Comments and Suggestions for Authors
  • Figures 2–4 (showing different protocol phases) could be made clearer with better labeling and step numbering.
  •  Although the literature review is comprehensive, it could be made more analytical. The authors could explicitly highlight how each existing protocol fails to address insider or ESL attacks rather than just listing them sequentially.
  • While computational costs are presented, the experimental setup is somewhat brief. Providing more information on parameter choices (e.g., ECC curve type, key length, cryptographic library used) would improve reproducibility.
  • The ROR-based proof is mathematically sound, but some transitions between games (GM0–GM5) are not intuitively explained.
  • There are minor typographical inconsistencies (spacing before punctuation, capitalization of section titles, etc.).
  • Section 5.4 (Password Change Phase): A brief explanation of why local password change is secure would strengthen this part.

Author Response

Please refer to the PDF file for the modified content.

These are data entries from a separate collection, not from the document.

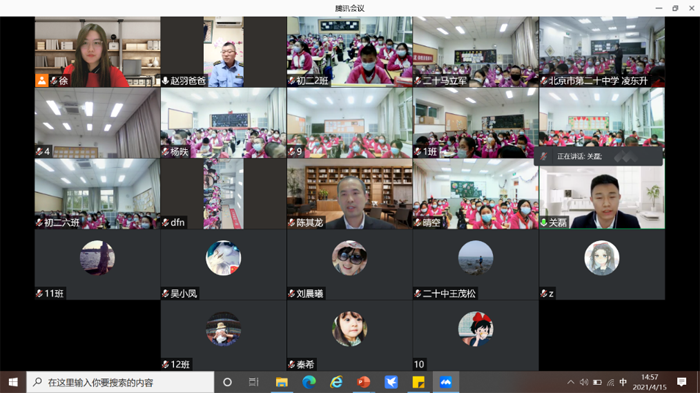This screenshot has width=700, height=393.
Task: Open the Windows Start menu
Action: coord(13,382)
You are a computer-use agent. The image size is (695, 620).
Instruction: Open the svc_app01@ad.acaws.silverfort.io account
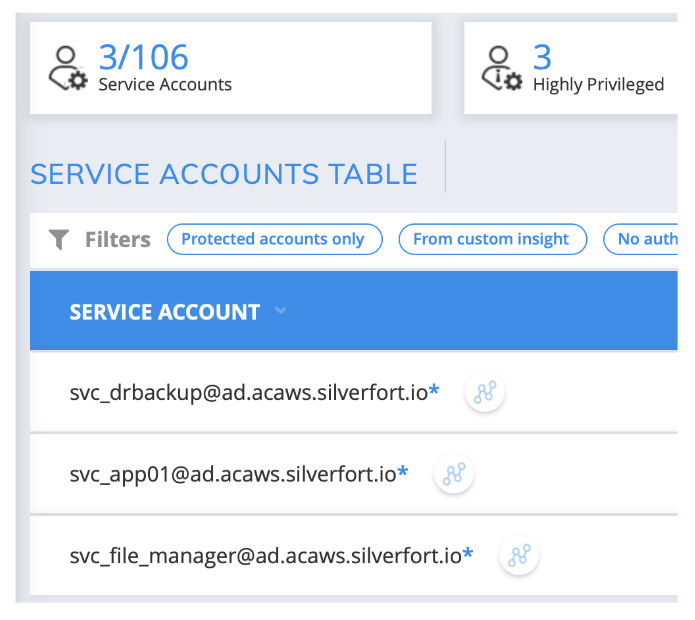[233, 474]
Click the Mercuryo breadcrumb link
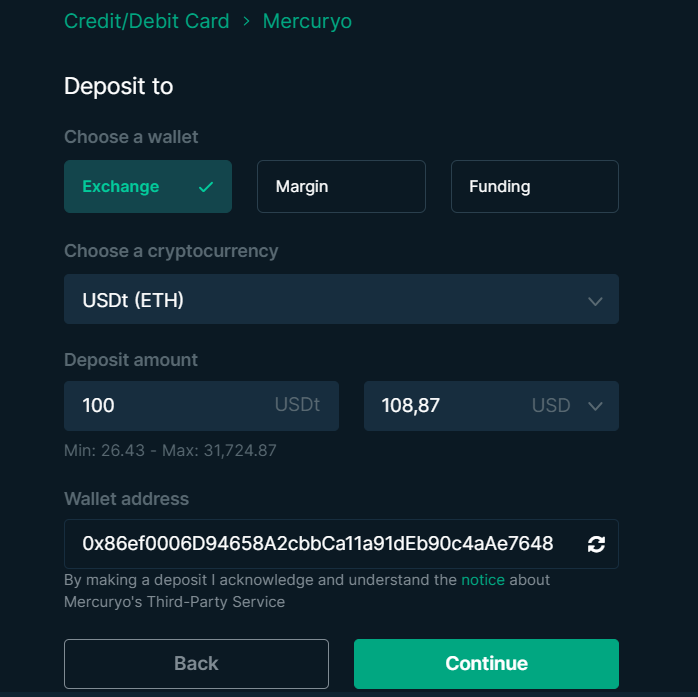 pos(307,21)
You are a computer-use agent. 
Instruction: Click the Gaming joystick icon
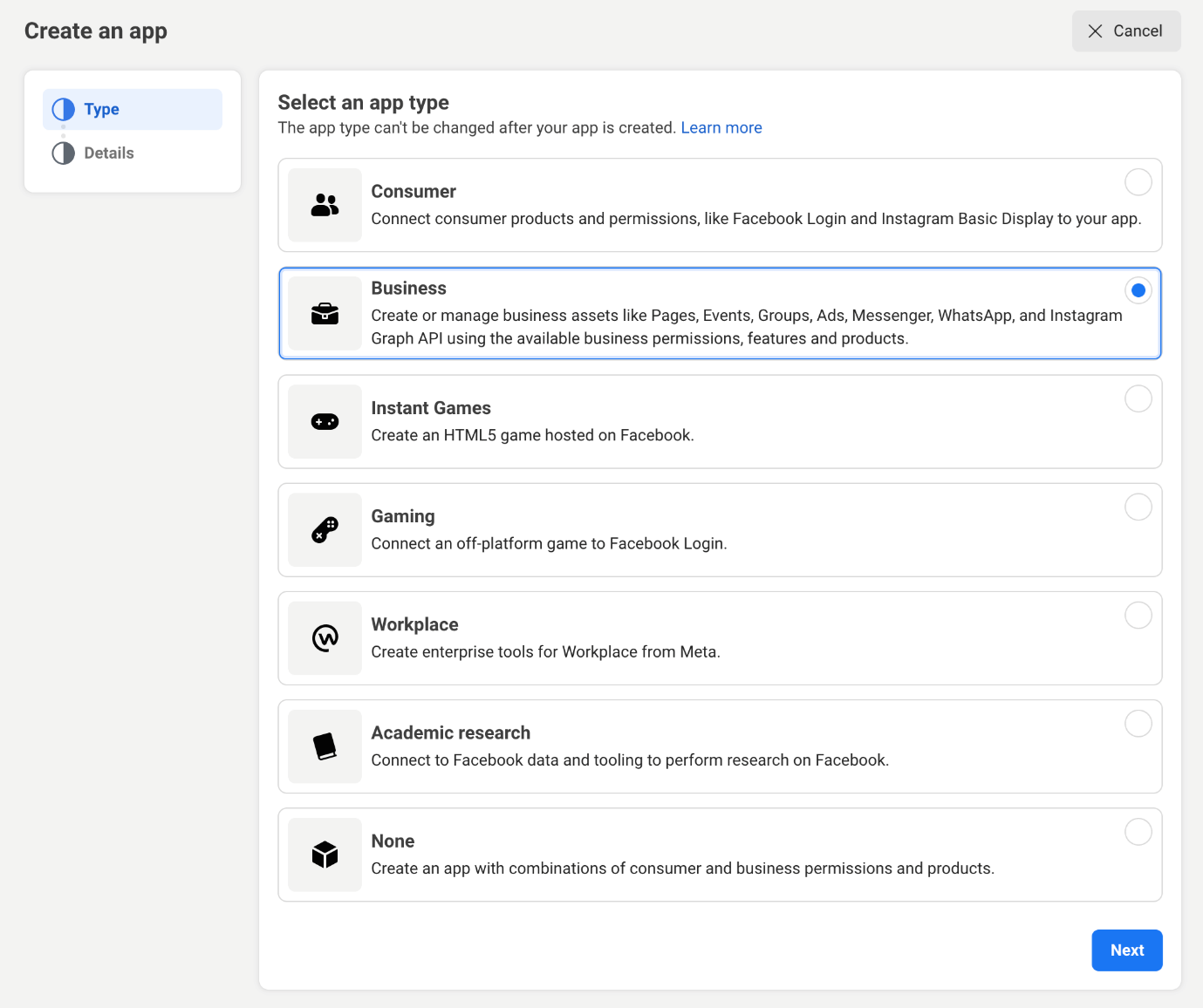325,530
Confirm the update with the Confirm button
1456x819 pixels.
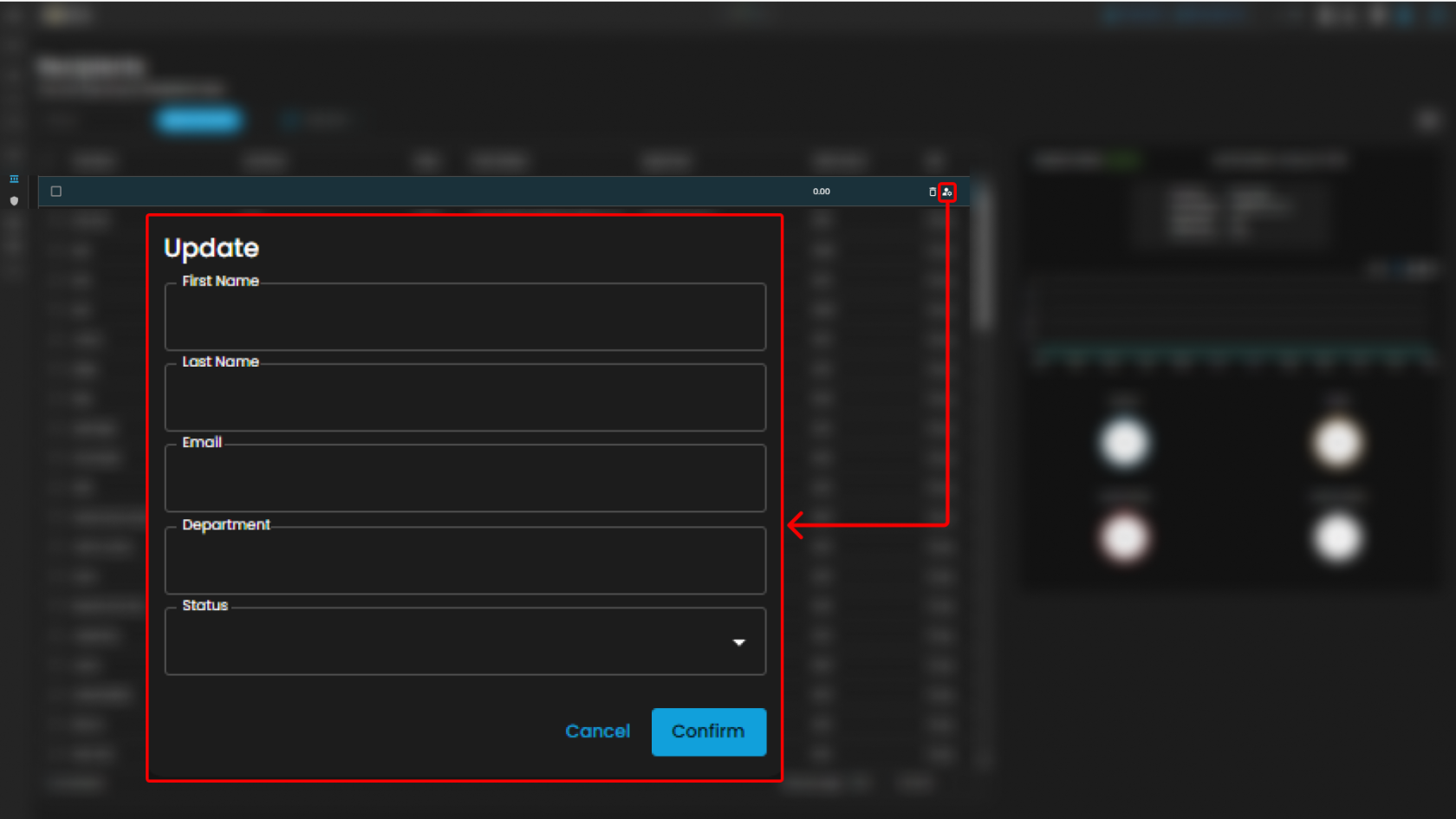(x=708, y=731)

Author Response File: Author Response.pdf

Round 2

Reviewer 1 Report

Comments and Suggestions for Authors

The authors have precisely addressed my recommendations. The paper has been significantly improved and can be accepted. 

Reviewer 3 Report

Comments and Suggestions for Authors

I really appreciate the authors' revisions, which effectively address the issues that were raised.

Reviewer 5 Report

Comments and Suggestions for Authors

Authors make a great effort to improve the quality of the manuscript and provide the detailed explanations how the revised manuscript is modified to answer my comments, and there is no further comments to the revised manuscript.

Reviewer 6 Report

Comments and Suggestions for Authors

The authors have satisfactorily revised the manuscript and addressed all previously raised concerns and comments. No further revisions are required.